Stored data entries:
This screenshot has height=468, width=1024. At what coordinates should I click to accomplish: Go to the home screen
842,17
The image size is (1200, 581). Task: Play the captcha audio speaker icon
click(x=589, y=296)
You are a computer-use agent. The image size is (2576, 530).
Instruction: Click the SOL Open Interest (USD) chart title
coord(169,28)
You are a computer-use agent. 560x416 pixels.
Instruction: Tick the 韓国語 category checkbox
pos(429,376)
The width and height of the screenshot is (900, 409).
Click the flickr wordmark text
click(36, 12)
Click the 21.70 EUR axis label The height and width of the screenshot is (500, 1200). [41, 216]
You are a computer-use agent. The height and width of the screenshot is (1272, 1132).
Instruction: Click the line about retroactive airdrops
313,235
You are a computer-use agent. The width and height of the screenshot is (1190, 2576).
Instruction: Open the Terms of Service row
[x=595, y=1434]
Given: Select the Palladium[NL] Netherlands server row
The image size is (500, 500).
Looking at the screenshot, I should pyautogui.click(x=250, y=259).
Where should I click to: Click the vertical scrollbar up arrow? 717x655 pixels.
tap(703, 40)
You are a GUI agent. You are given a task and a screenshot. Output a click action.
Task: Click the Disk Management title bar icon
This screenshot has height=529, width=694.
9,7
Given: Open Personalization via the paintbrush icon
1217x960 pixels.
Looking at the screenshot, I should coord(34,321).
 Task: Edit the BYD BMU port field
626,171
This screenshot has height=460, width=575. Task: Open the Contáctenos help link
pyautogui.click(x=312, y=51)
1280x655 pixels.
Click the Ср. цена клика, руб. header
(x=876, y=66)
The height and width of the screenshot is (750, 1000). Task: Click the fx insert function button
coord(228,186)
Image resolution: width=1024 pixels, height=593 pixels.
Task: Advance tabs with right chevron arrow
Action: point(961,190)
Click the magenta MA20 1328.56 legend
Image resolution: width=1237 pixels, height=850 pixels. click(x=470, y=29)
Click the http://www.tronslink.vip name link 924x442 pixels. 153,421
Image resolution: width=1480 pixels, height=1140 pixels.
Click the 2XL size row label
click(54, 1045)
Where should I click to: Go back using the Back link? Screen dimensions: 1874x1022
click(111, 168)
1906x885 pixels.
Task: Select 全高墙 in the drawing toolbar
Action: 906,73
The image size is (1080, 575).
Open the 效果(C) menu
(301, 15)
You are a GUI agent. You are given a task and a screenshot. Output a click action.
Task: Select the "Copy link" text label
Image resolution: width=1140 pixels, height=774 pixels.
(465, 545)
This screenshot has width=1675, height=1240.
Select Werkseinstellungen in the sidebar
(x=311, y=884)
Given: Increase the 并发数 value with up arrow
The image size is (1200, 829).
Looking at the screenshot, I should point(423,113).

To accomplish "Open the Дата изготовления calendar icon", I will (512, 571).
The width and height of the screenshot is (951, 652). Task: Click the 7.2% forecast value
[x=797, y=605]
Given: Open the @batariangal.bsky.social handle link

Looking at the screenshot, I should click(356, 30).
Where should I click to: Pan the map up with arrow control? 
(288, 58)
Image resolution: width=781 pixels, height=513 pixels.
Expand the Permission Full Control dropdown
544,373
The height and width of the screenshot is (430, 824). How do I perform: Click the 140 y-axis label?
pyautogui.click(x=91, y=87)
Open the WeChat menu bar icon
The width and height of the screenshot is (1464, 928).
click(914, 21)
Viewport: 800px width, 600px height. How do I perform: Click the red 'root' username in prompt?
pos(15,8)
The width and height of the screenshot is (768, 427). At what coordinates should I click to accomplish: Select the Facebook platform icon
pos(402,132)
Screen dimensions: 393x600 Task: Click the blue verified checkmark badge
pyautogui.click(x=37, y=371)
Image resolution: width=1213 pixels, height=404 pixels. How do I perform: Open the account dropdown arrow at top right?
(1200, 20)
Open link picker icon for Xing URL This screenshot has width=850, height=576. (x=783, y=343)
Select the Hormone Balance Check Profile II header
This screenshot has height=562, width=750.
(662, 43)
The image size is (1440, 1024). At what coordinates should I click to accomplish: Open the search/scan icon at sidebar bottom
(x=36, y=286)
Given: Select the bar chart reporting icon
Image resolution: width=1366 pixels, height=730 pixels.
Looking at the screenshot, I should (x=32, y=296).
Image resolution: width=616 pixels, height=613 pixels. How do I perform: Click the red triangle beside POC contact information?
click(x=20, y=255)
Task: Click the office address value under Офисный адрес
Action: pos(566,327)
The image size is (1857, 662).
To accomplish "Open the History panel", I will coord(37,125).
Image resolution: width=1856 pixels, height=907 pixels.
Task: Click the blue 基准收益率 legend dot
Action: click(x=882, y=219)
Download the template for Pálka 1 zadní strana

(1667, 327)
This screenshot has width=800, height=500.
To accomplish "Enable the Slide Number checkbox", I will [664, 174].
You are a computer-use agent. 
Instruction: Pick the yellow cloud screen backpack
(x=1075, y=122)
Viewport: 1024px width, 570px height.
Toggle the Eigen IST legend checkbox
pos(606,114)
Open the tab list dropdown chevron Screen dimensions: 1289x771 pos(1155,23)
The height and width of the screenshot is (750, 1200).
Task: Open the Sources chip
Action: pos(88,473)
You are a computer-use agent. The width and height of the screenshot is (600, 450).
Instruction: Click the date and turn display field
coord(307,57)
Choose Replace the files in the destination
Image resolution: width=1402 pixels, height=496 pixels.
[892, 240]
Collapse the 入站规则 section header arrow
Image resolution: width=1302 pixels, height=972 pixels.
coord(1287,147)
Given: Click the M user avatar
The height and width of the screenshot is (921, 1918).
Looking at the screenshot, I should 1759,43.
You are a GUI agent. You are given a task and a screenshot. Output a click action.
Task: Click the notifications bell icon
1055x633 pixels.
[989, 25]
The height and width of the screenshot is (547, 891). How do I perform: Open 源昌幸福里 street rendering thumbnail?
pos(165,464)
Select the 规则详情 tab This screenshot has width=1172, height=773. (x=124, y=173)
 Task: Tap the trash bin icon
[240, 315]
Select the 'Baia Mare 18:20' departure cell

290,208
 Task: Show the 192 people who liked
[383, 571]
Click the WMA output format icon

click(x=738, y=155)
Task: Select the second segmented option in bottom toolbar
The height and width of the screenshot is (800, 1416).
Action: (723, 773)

WHAT YOU HAVE TO DO: Every line above should be output exactly as it stands.

RESULT FOR THIS TASK:
This screenshot has height=468, width=1024. At what coordinates should I click to accomplish: Go to the home screen
842,17
The image size is (1200, 581). Task: Play the captcha audio speaker icon
click(x=589, y=296)
You are a computer-use agent. The image size is (2576, 530).
Instruction: Click the SOL Open Interest (USD) chart title
coord(169,28)
You are a computer-use agent. 560x416 pixels.
Instruction: Tick the 韓国語 category checkbox
pos(429,376)
The width and height of the screenshot is (900, 409).
Click the flickr wordmark text
click(36, 12)
Click the 21.70 EUR axis label The height and width of the screenshot is (500, 1200). [41, 216]
You are a computer-use agent. The height and width of the screenshot is (1272, 1132).
Instruction: Click the line about retroactive airdrops
313,235
You are a computer-use agent. The width and height of the screenshot is (1190, 2576).
Instruction: Open the Terms of Service row
[x=595, y=1434]
Given: Select the Palladium[NL] Netherlands server row
The image size is (500, 500).
Looking at the screenshot, I should pyautogui.click(x=250, y=259).
Where should I click to: Click the vertical scrollbar up arrow? 717x655 pixels.
tap(703, 40)
You are a GUI agent. You are given a task and a screenshot. Output a click action.
Task: Click the Disk Management title bar icon
This screenshot has height=529, width=694.
9,7
Given: Open Personalization via the paintbrush icon
1217x960 pixels.
Looking at the screenshot, I should coord(34,321).
 Task: Edit the BYD BMU port field
626,171
This screenshot has height=460, width=575. Task: Open the Contáctenos help link
pyautogui.click(x=312, y=51)
1280x655 pixels.
Click the Ср. цена клика, руб. header
(x=876, y=66)
The height and width of the screenshot is (750, 1000). Task: Click the fx insert function button
coord(228,186)
Image resolution: width=1024 pixels, height=593 pixels.
Task: Advance tabs with right chevron arrow
Action: point(961,190)
Click the magenta MA20 1328.56 legend
Image resolution: width=1237 pixels, height=850 pixels. click(x=470, y=29)
Click the http://www.tronslink.vip name link 924x442 pixels. 153,421
Image resolution: width=1480 pixels, height=1140 pixels.
Click the 2XL size row label
click(54, 1045)
Where should I click to: Go back using the Back link? Screen dimensions: 1874x1022
click(111, 168)
1906x885 pixels.
Task: Select 全高墙 in the drawing toolbar
Action: 906,73
The image size is (1080, 575).
Open the 效果(C) menu
(301, 15)
You are a GUI agent. You are given a task and a screenshot. Output a click action.
Task: Select the "Copy link" text label
Image resolution: width=1140 pixels, height=774 pixels.
(465, 545)
This screenshot has width=1675, height=1240.
Select Werkseinstellungen in the sidebar
(x=311, y=884)
Given: Increase the 并发数 value with up arrow
The image size is (1200, 829).
Looking at the screenshot, I should point(423,113).

To accomplish "Open the Дата изготовления calendar icon", I will (512, 571).
The width and height of the screenshot is (951, 652). Task: Click the 7.2% forecast value
[x=797, y=605]
Given: Open the @batariangal.bsky.social handle link

Looking at the screenshot, I should click(356, 30).
Where should I click to: Pan the map up with arrow control? 
(288, 58)
Image resolution: width=781 pixels, height=513 pixels.
Expand the Permission Full Control dropdown
544,373
The height and width of the screenshot is (430, 824). How do I perform: Click the 140 y-axis label?
pyautogui.click(x=91, y=87)
Open the WeChat menu bar icon
The width and height of the screenshot is (1464, 928).
click(914, 21)
Viewport: 800px width, 600px height. How do I perform: Click the red 'root' username in prompt?
pos(15,8)
The width and height of the screenshot is (768, 427). At what coordinates should I click to accomplish: Select the Facebook platform icon
pos(402,132)
Screen dimensions: 393x600 Task: Click the blue verified checkmark badge
pyautogui.click(x=37, y=371)
Image resolution: width=1213 pixels, height=404 pixels. How do I perform: Open the account dropdown arrow at top right?
(1200, 20)
Open link picker icon for Xing URL This screenshot has width=850, height=576. (x=783, y=343)
Select the Hormone Balance Check Profile II header
This screenshot has height=562, width=750.
(662, 43)
The image size is (1440, 1024). At what coordinates should I click to accomplish: Open the search/scan icon at sidebar bottom
(x=36, y=286)
Given: Select the bar chart reporting icon
Image resolution: width=1366 pixels, height=730 pixels.
Looking at the screenshot, I should (x=32, y=296).
Image resolution: width=616 pixels, height=613 pixels. How do I perform: Click the red triangle beside POC contact information?
click(x=20, y=255)
Task: Click the office address value under Офисный адрес
Action: pos(566,327)
The image size is (1857, 662).
To accomplish "Open the History panel", I will coord(37,125).
Image resolution: width=1856 pixels, height=907 pixels.
Task: Click the blue 基准收益率 legend dot
Action: click(x=882, y=219)
Download the template for Pálka 1 zadní strana

(1667, 327)
This screenshot has width=800, height=500.
To accomplish "Enable the Slide Number checkbox", I will [664, 174].
You are a computer-use agent. 
Instruction: Pick the yellow cloud screen backpack
(x=1075, y=122)
Viewport: 1024px width, 570px height.
Toggle the Eigen IST legend checkbox
pos(606,114)
Open the tab list dropdown chevron Screen dimensions: 1289x771 pos(1155,23)
The height and width of the screenshot is (750, 1200).
Task: Open the Sources chip
Action: pos(88,473)
You are a computer-use agent. The width and height of the screenshot is (600, 450).
Instruction: Click the date and turn display field
coord(307,57)
Choose Replace the files in the destination
Image resolution: width=1402 pixels, height=496 pixels.
[892, 240]
Collapse the 入站规则 section header arrow
Image resolution: width=1302 pixels, height=972 pixels.
coord(1287,147)
Given: Click the M user avatar
The height and width of the screenshot is (921, 1918).
Looking at the screenshot, I should 1759,43.
You are a GUI agent. You are given a task and a screenshot. Output a click action.
Task: Click the notifications bell icon
1055x633 pixels.
[989, 25]
The height and width of the screenshot is (547, 891). How do I perform: Open 源昌幸福里 street rendering thumbnail?
pos(165,464)
Select the 规则详情 tab This screenshot has width=1172, height=773. (x=124, y=173)
 Task: Tap the trash bin icon
[240, 315]
Select the 'Baia Mare 18:20' departure cell

290,208
 Task: Show the 192 people who liked
[383, 571]
Click the WMA output format icon

click(x=738, y=155)
Task: Select the second segmented option in bottom toolbar
The height and width of the screenshot is (800, 1416).
Action: (723, 773)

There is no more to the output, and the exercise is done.